Art - Ned Denny explores the infinite possibilities of emptiness and absence
In Concerning the Spiritual in Art (1911), the artist and theoretician Wassily Kandinsky devotes a brief paragraph to the properties of white. The colour white, he says, is like one of those pauses in a piece of music where the mind draws breath, not the dead and final silence implied by black but rather one "pregnant with possibilities". At the same time, he seems to suggest that an expanse of white evokes an exalted zone that is beyond our understanding, whose harmonies our senses aren't tuned to receive. This chaste and supernal whiteness, he concludes, "has the appeal of the nothingness that is before birth, of the world in the ice age".
For all that his book envisages the emergence of a new, cerebral, non-representational form of painting, even Kandinsky doesn't appear to consider that this polar world could realistically be pictured. After all, who'd want to look at a blank canvas? And yet Kasimir Malevich's Suprematism (White on White) (1918), painted less than a decade later and currently on display at the Musee d'Art Moderne de la Ville de Paris, is just such a work.
Like Kandinsky, Malevich wanted painting to be something other than the stale trick of naturalism. In 1915, he had published the manifesto of the movement he named Suprematism, decrying those who "reproduce beloved objects and little corners of nature" and calling for the birth of "a work of pure, living art". The origins of this new art is his famous Black Suprematist Square (1914-15), a painting that consists - brutally, unforgettably - of nothing more than a black block on a white ground, a chunk of dark matter charged with latent energy. A secularicon for the age of nuclear physics, Malevich's black square was an act of both destruction and of creation.
But by the time of Suprematism (White on White), things aren't looking quite so clear cut. Gone are the brightly confident geometries of the early Suprematist works, and in their place we see greyish-white blocks half-submerged in a creamy-white bareness, like a marble tower slipping into milk. If the black square had seemed to assert the invincibility of matter, here we see the opposite and complementary truth - of dissolution, of space. Malevich depicts the void that laps at the side of things, and in so doing makes an almost entirely white canvas bewitching.
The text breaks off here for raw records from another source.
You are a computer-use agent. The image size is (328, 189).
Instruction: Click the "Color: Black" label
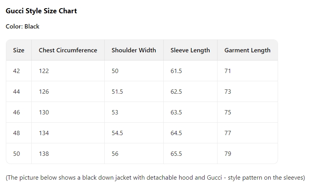point(22,27)
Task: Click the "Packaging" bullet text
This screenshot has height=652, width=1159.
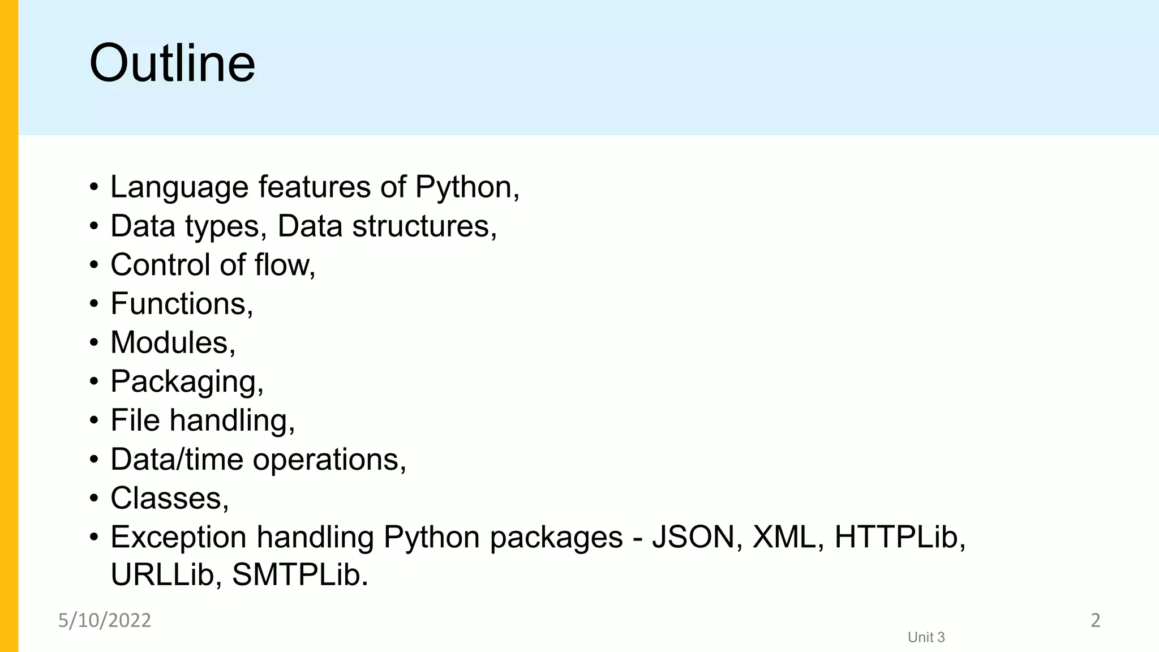Action: 187,381
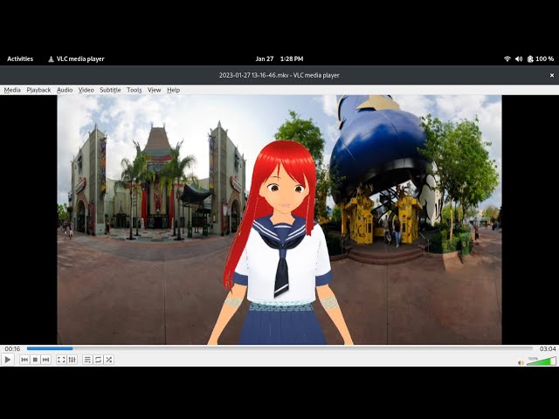The image size is (559, 419).
Task: Skip to the next media track
Action: pyautogui.click(x=45, y=360)
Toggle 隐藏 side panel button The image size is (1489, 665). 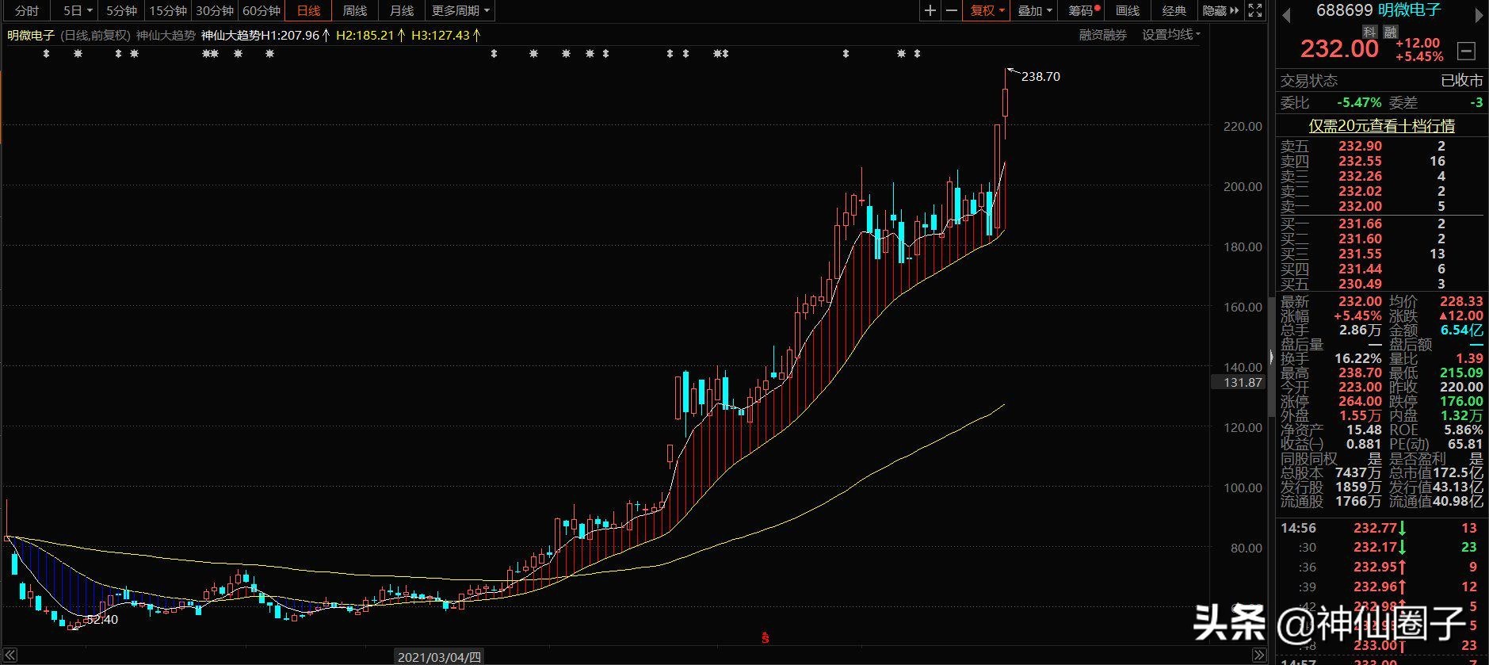point(1220,10)
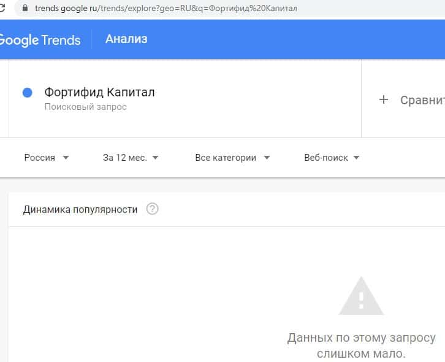Click the gray warning triangle icon
The height and width of the screenshot is (362, 445).
point(361,296)
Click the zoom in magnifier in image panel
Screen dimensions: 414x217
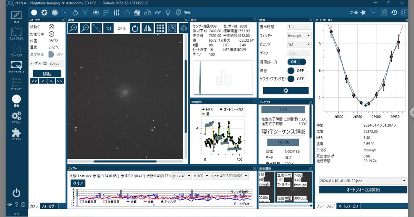pyautogui.click(x=73, y=28)
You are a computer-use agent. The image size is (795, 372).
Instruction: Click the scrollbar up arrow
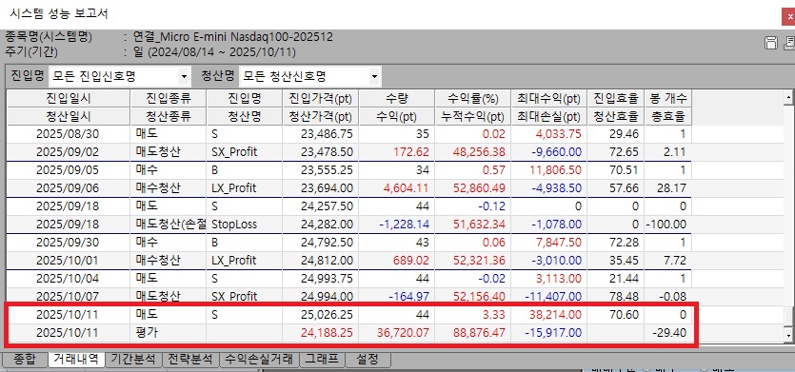788,97
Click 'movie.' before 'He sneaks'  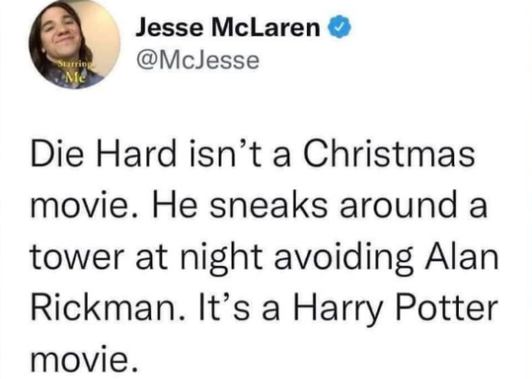point(84,205)
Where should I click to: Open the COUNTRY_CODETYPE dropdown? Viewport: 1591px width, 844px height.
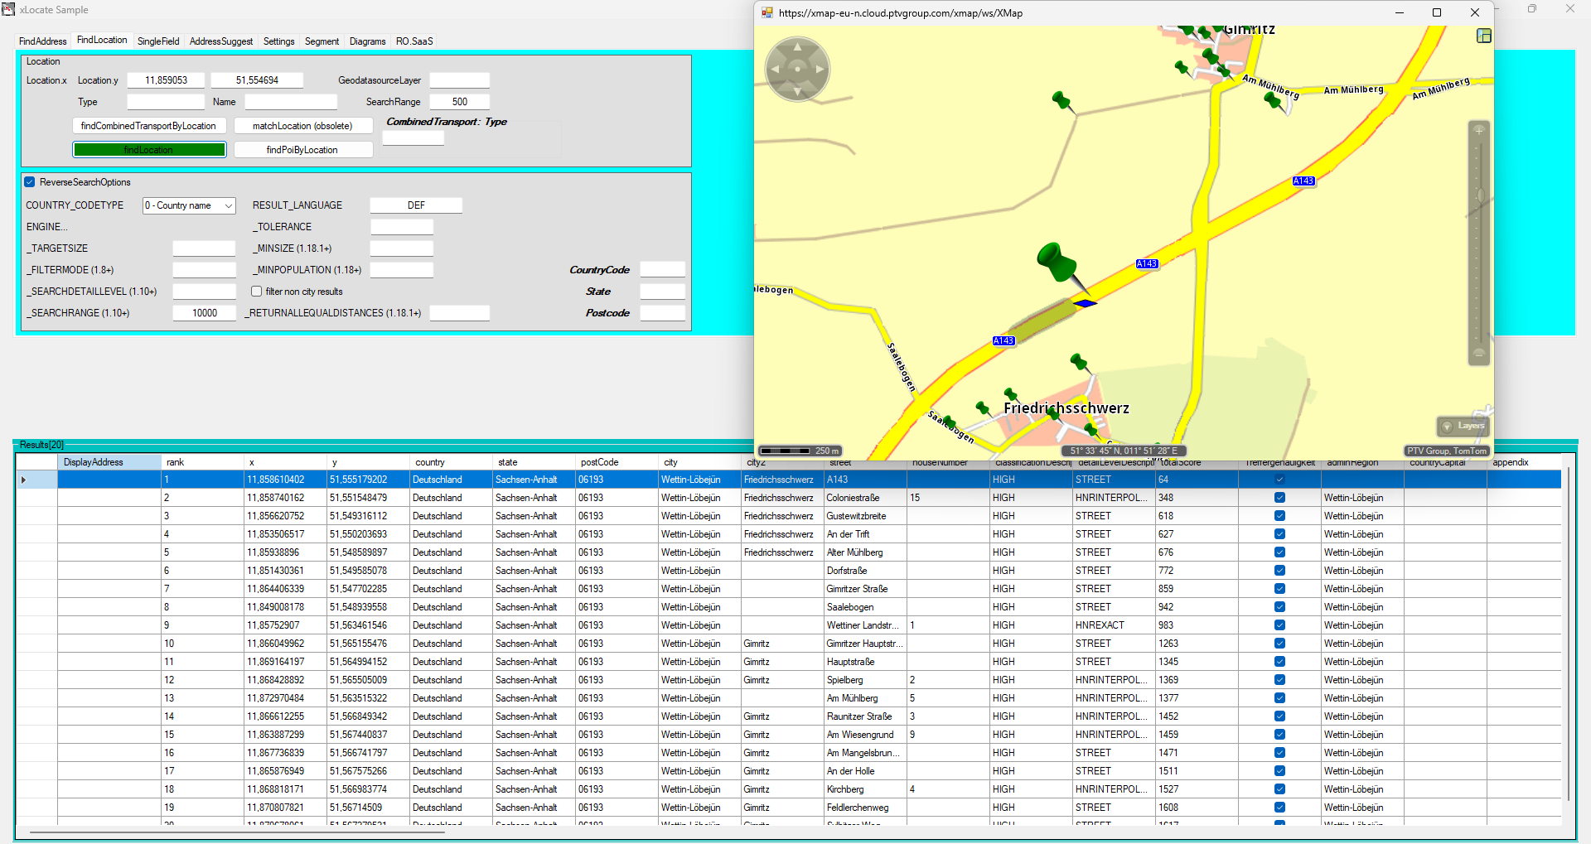(x=189, y=205)
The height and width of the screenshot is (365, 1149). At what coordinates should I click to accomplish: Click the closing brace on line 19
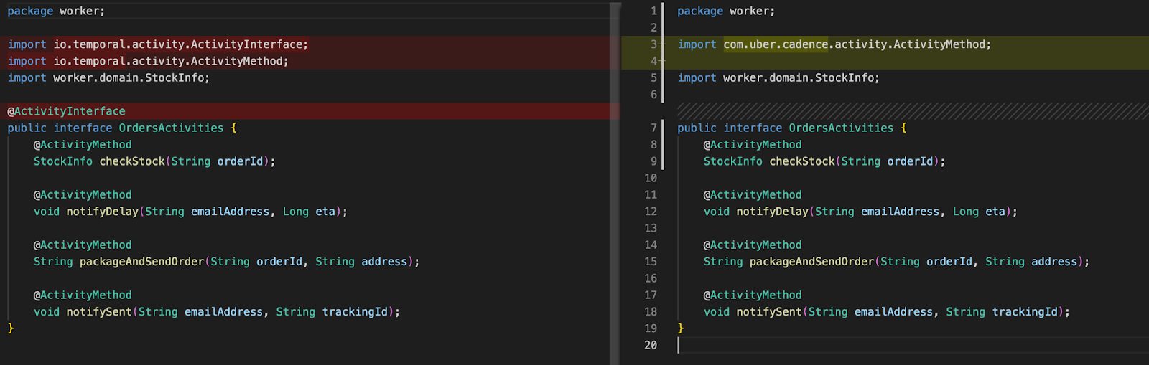[x=681, y=328]
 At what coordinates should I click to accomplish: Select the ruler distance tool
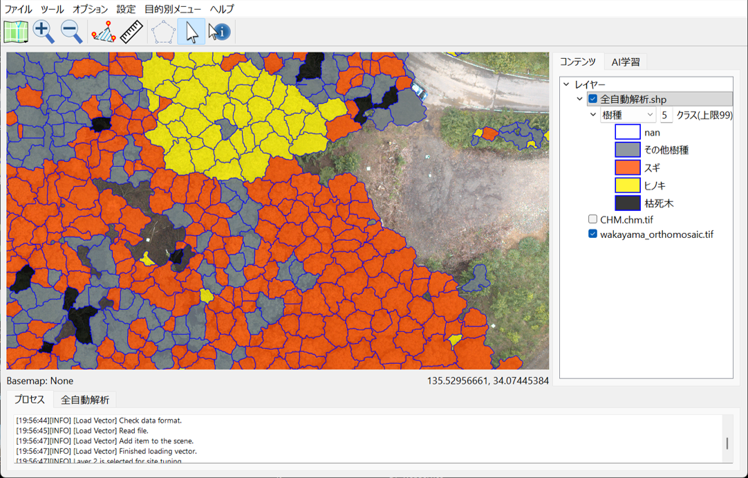pos(131,32)
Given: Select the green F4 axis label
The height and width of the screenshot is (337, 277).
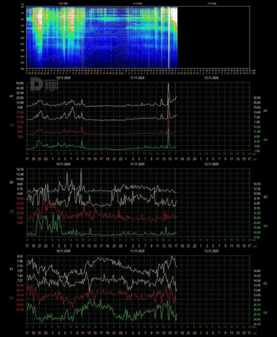Looking at the screenshot, I should [x=265, y=312].
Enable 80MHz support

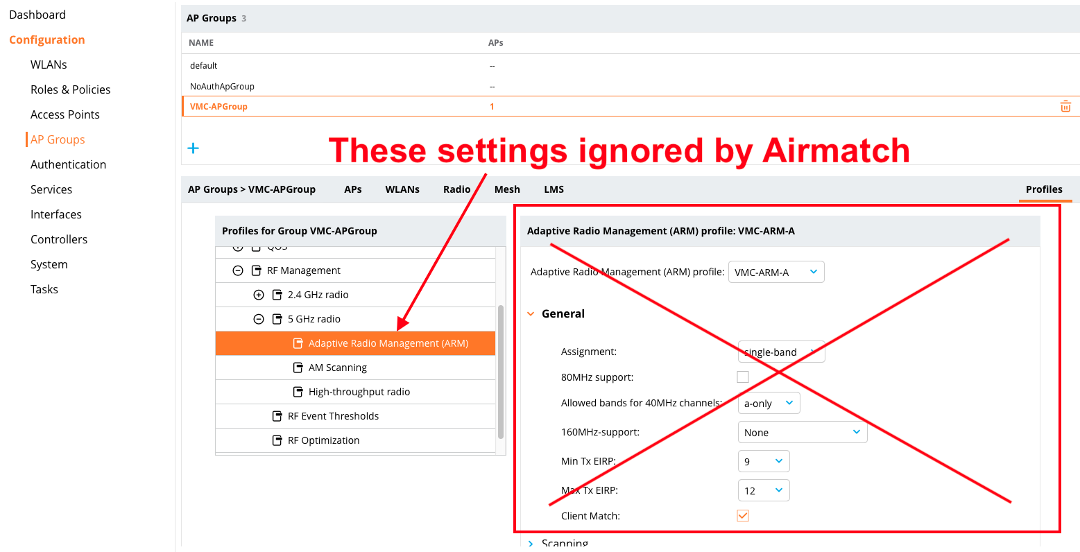743,377
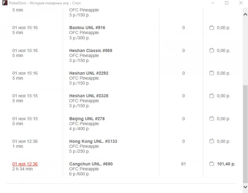Select the Baotou UNL #916 table entry
This screenshot has height=193, width=248.
point(87,28)
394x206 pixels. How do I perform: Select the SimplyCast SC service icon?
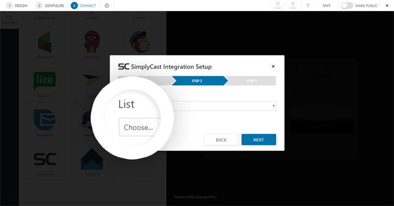pos(45,159)
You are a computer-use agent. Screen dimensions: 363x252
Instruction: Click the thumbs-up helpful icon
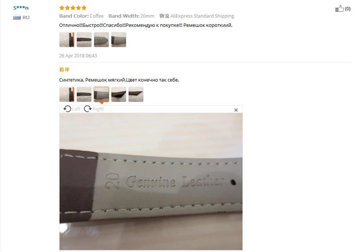coord(339,9)
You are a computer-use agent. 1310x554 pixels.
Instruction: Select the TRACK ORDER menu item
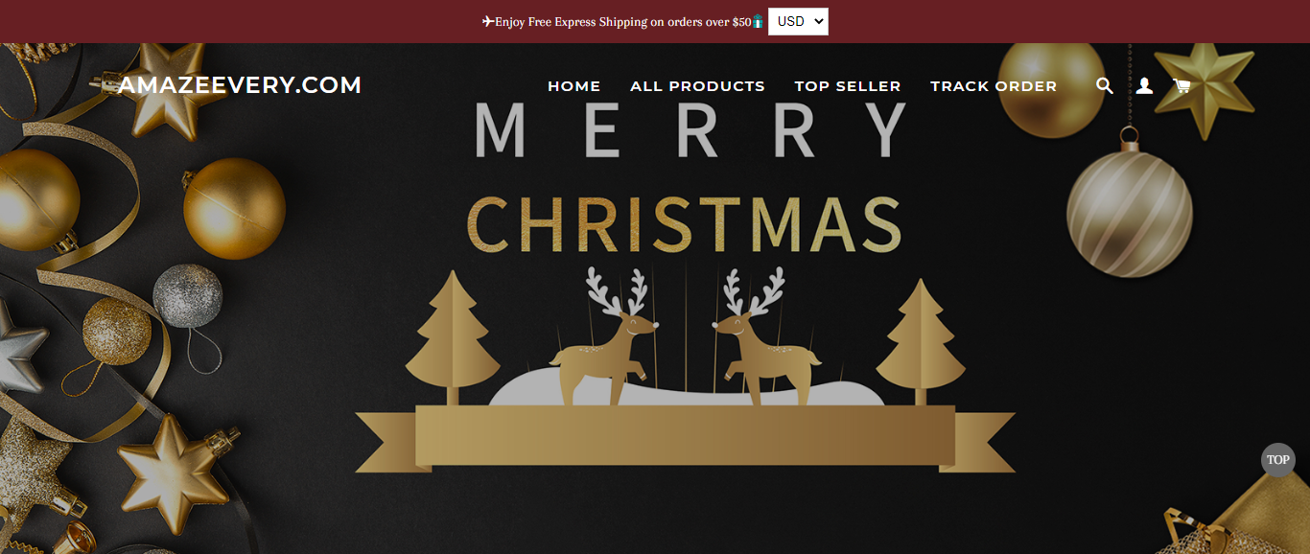(994, 86)
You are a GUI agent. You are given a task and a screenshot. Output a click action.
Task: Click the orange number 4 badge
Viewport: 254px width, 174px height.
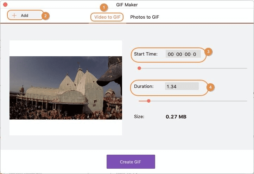point(211,87)
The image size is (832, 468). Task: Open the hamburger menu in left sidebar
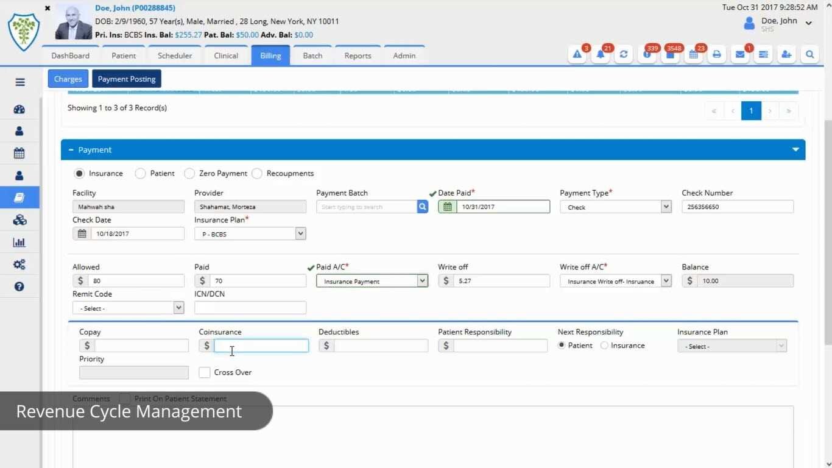(19, 82)
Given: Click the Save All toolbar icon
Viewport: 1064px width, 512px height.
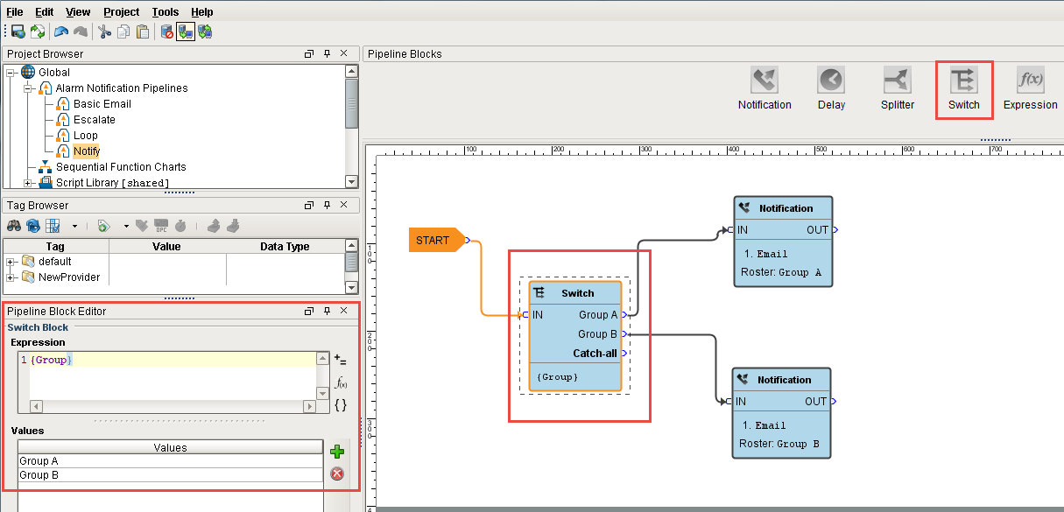Looking at the screenshot, I should coord(17,32).
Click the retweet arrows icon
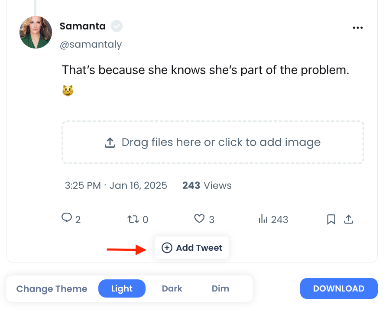 pyautogui.click(x=133, y=219)

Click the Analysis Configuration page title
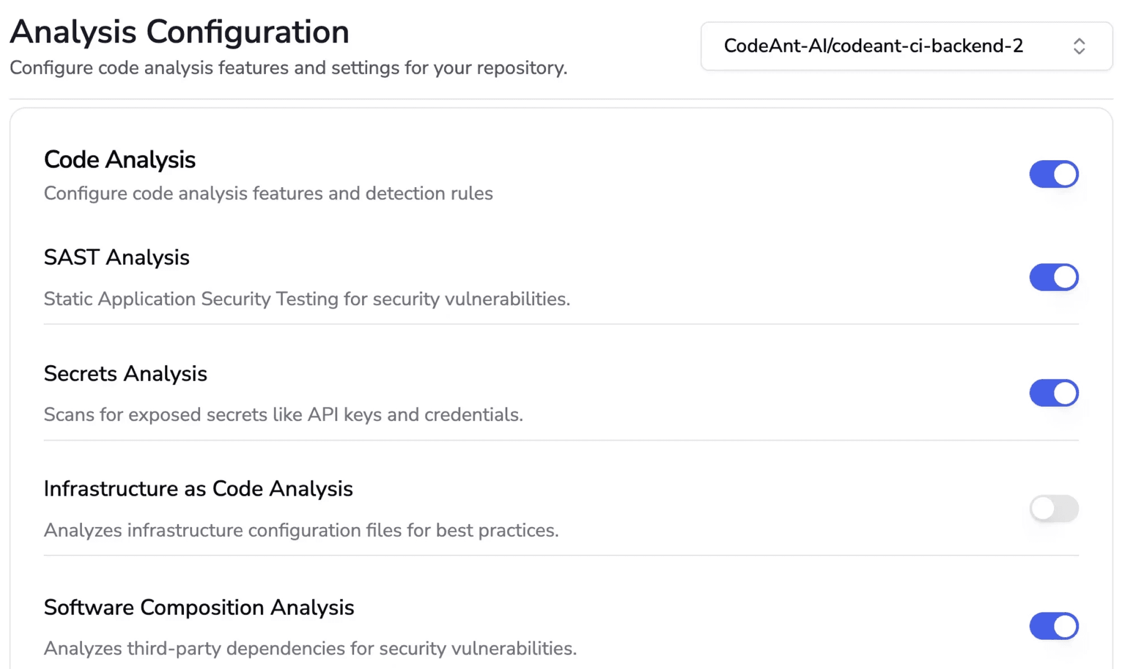[x=179, y=31]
Back in London, you can see the work of two of Malevich's putative heirs. The Italian artist Piero Manzoni, a selection of whose "achromes" are showing at Sprovieri, goes one step further and abolishes composition altogether. The old fictions of abstraction, allusion and self-expression, he argued in his 1960 essay "Free Dimension", are outmoded and irrelevant. He recommends, rather, that the artist empty his works entirely in order to arrive at "the unlimited meaning of total space, of pure and absolute light". His project recalls that perennial theme in Chinese poetry where a pupil goes to visit a holy man in the mountains and finds nobody at home. Encountering absence where we expect incident or instruction, we realise that, in Manzoni's words, "there is only to be, to live". Even so, he stops short of the untouched canvas. Instead, his achromes become an exploration of the tactile possibilities of emptiness, from sliced and stitched felt to canvas wrinkled like bedsheets to sections of cotton or fur. Because when you think about it, why should that sacred void be something chaste and austere? Why shouldn't it be soft or warped or abrasive?
But if whiteness can be as esoteric as a Malevich or as sensuous as a Manzoni, it can also be less than compelling. The American painter Robert Ryman, currently showing at Haunch of Venison, has made a career out of square, Persil-bright pictures that epitomise the way that abstraction has been tamed and domesticated in recent decades. You just need to bring to mind the great white-on-white paintings of Ryman's fellow American Barnett Newman to remember how commanding an abstract work can be. But whereas Newman's The Name II (1950) is as coolly majestic as the mythical White Goddess (of whom Robert Graves wrote: "All saints revile her, and all sober men"), Ryman's new pictures are more redolent of patches of semi-plastered wall. And it seems to me that, on the contrary, the work of an abstract artist should always match Gericault's The Raft of the Medusa for urgency and wonder. Even if he is painting nothing.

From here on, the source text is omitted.